One beer that did make it off the train and home was Sullivan's Kiwi Lime Pale Ale, donated by Alan Smithwick who was looking after the Sullivan's bar. This was brewed on the pilot kit in Kilkenny and is a collaboration with Dublin's Hellfire Brew Club. It's bottle-conditioned so poured a little murky despite my steady hand, and featured a tall bouffant of white foam. The lime zest was added late, with the dry hops, and the fresh lime really comes out well in the aroma, enticing like a lime sorbet if you're posh, or a HB Loop-The-Loop ice lolly if you're not.

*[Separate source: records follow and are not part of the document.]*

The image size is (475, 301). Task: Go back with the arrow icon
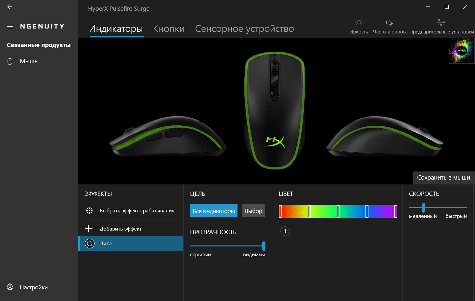click(10, 6)
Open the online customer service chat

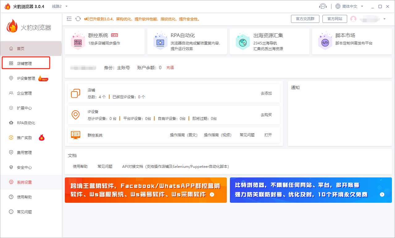click(x=323, y=6)
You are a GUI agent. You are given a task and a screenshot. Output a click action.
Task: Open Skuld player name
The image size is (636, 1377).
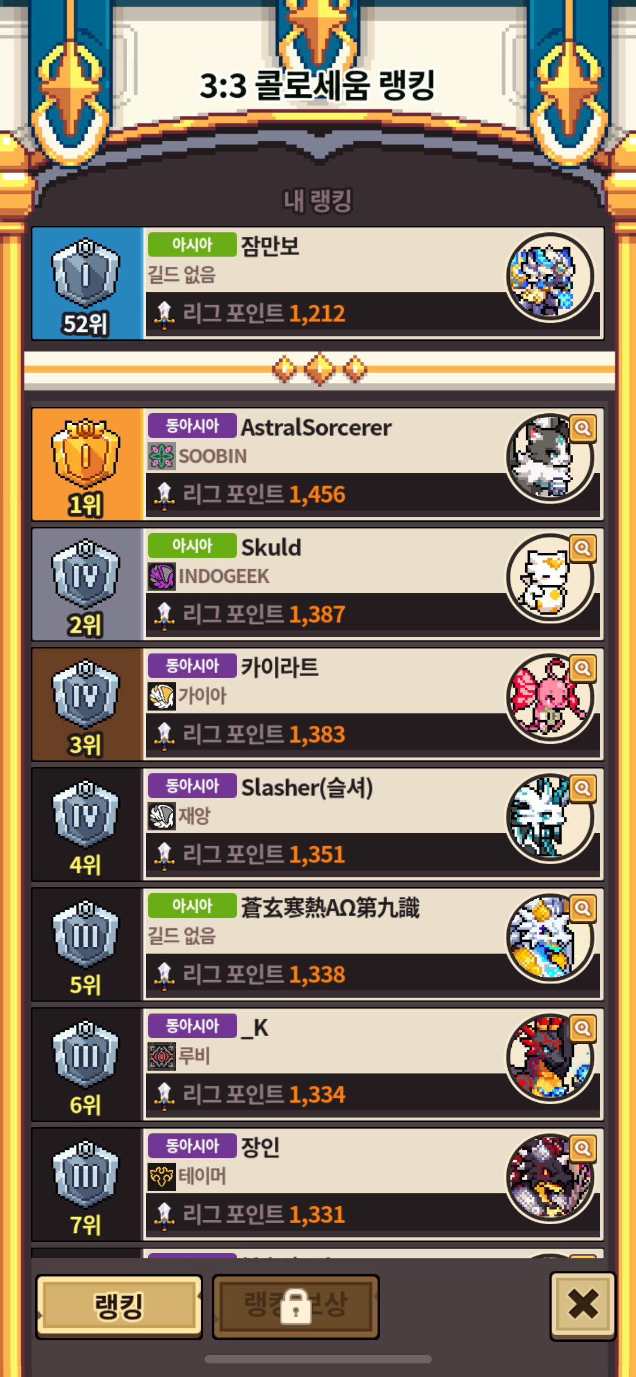[271, 547]
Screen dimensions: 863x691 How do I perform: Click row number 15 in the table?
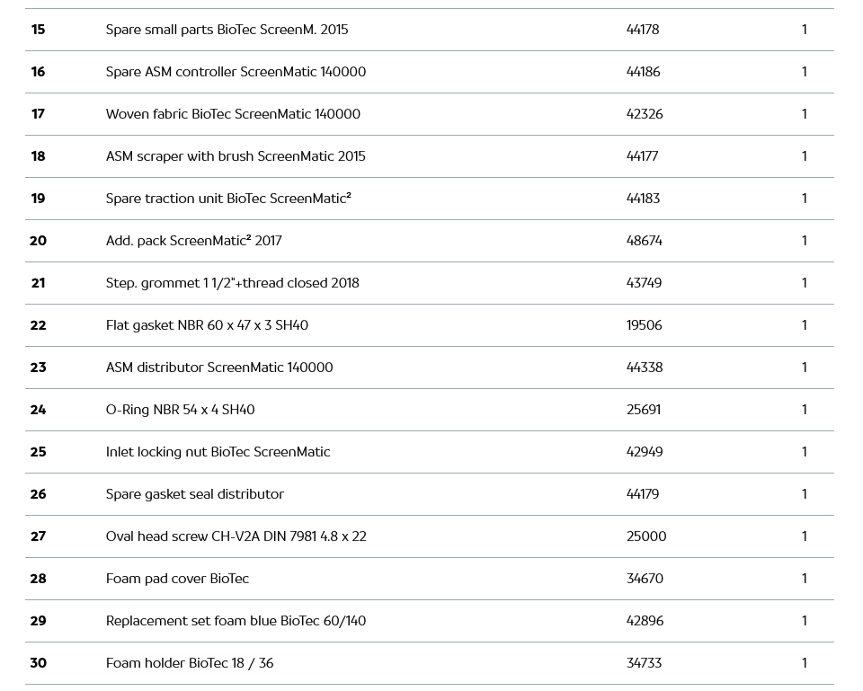(38, 30)
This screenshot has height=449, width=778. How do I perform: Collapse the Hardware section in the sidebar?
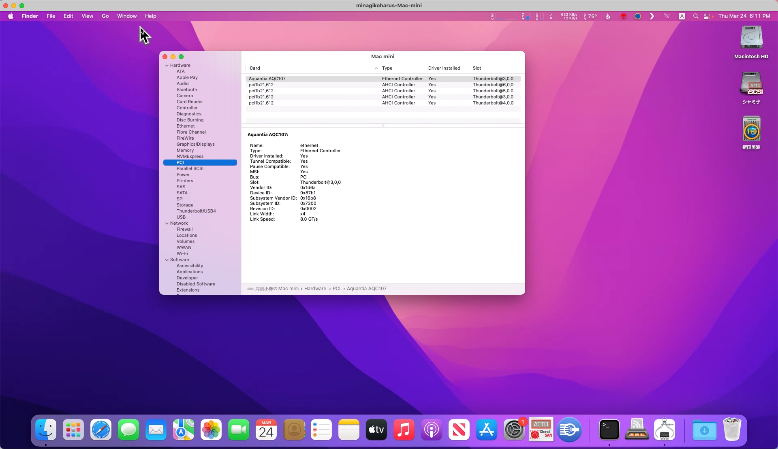tap(167, 66)
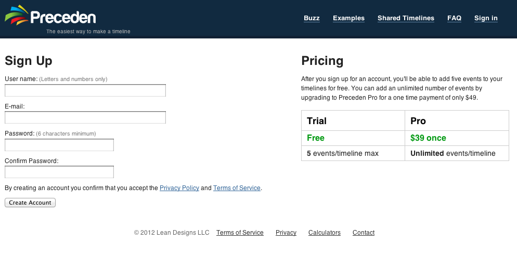Open Shared Timelines in the header

[x=406, y=18]
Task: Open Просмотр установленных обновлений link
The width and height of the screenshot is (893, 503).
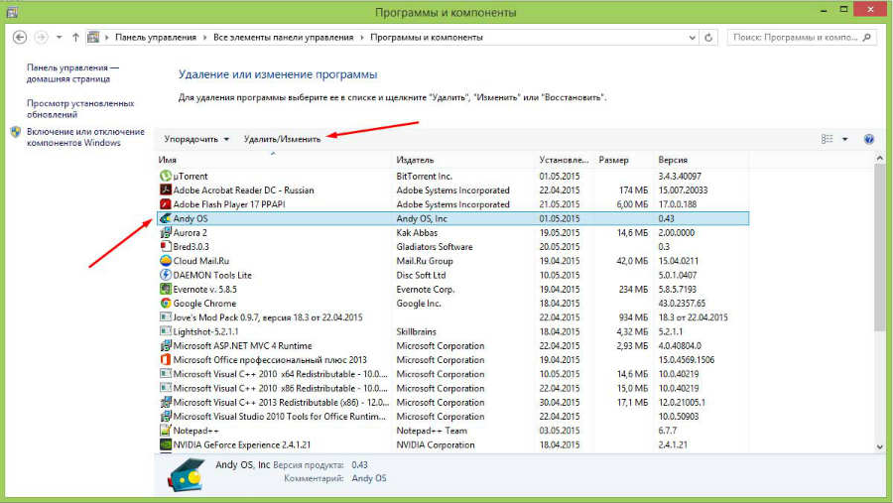Action: [79, 108]
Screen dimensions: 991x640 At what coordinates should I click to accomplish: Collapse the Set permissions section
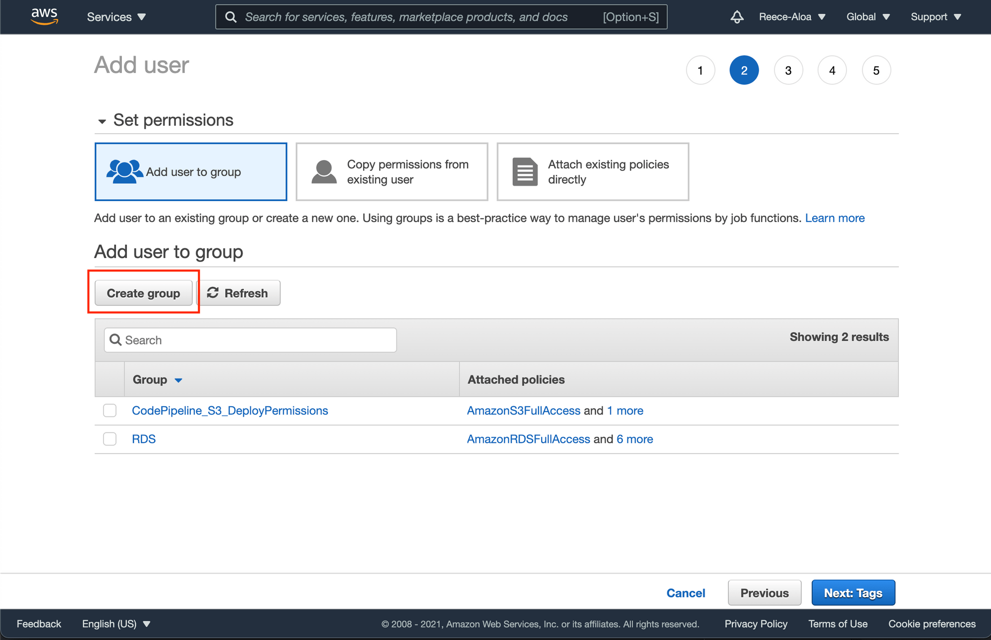coord(102,121)
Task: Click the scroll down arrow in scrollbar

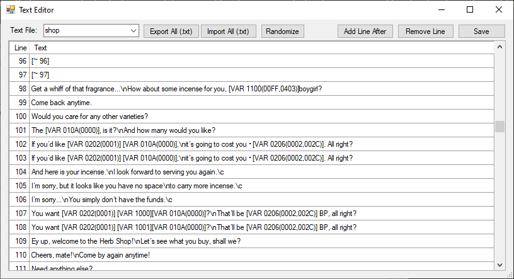Action: (x=500, y=265)
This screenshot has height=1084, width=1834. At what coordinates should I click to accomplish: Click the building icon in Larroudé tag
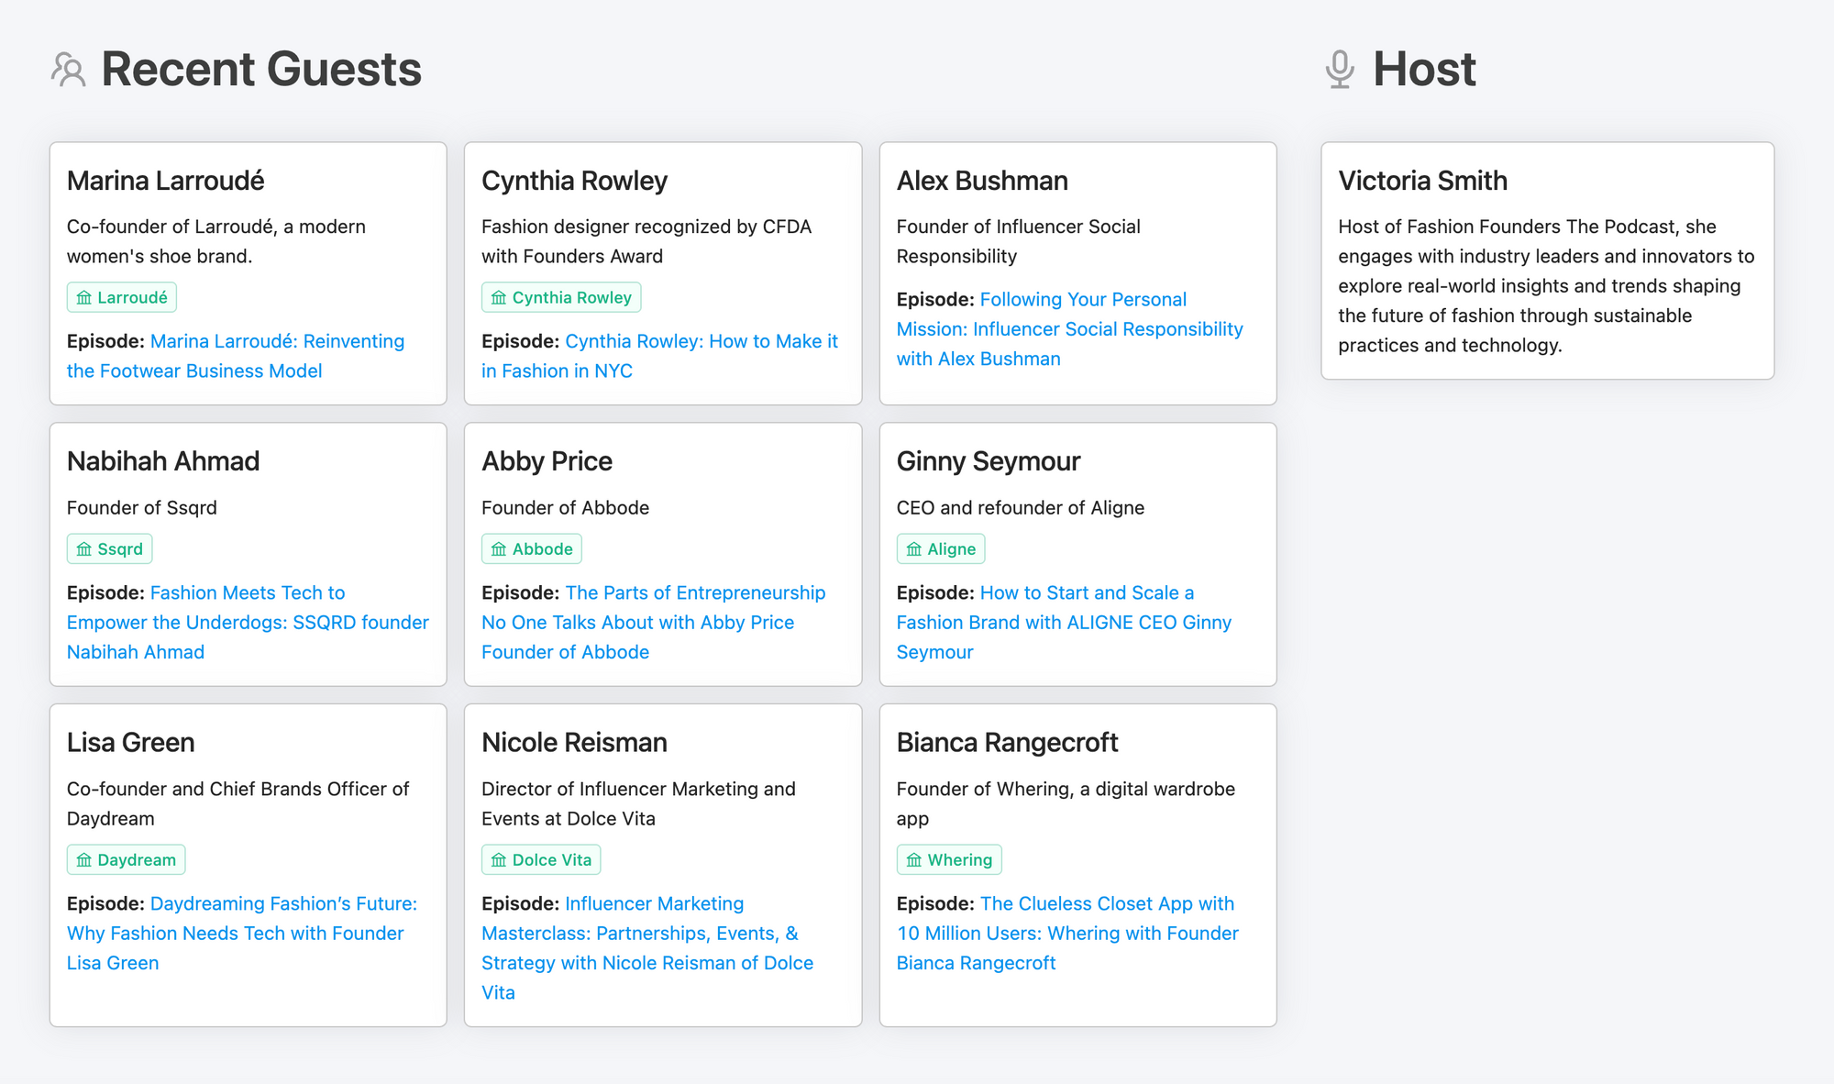click(x=84, y=298)
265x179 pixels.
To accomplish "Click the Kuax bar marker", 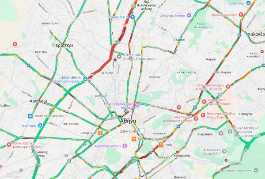I will [161, 145].
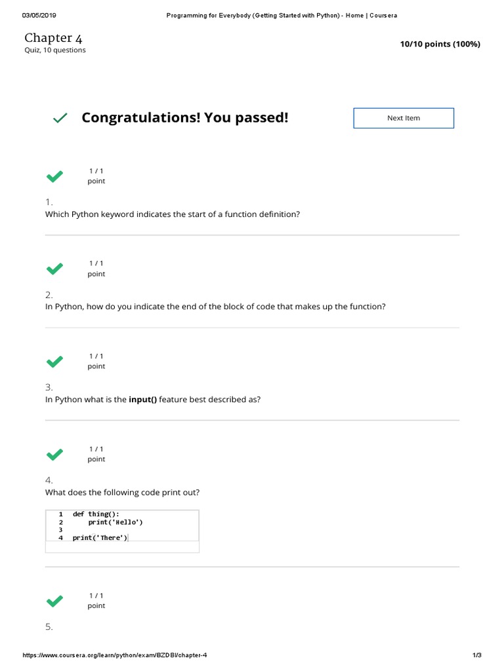
Task: Click the green checkmark for question 4
Action: (x=54, y=454)
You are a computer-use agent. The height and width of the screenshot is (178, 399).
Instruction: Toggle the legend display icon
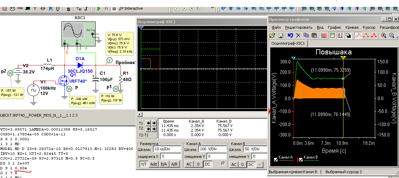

The texture is light, with less body than might be expected at 4.7% ABV. But that's not a problem, because the end result is insanely refreshing. Both of the fruits jump right out in the flavour, and because their green bitterness is entirely complementary to the Cascade and Perle hops, this one can't be accused of being alcopopish or otherwise unbeery. Real kiwi flesh dominates the foretaste, then the oily lime swings in behind, adding a lasting bitterness that coats the palate. The earthy hit from the Cascade is secondary and almost unnecessary: all the required citrus is already there. The sorbet effect never quite goes away, hitting just the perfect level of bitterness allowing all the fruit flavour to come through undisturbed. This is a total triumph, an ideal summer quencher, and very deserving of scaling up into full production, whenever that's an option at Sullivan's.
And on that high note, a big cheers to Shane from Franciscan Well who very kindly comped our tickets, and to all the brewers I hassled through the afternoon. GIBF is another feather in Cork's already-bristling beer festival cap.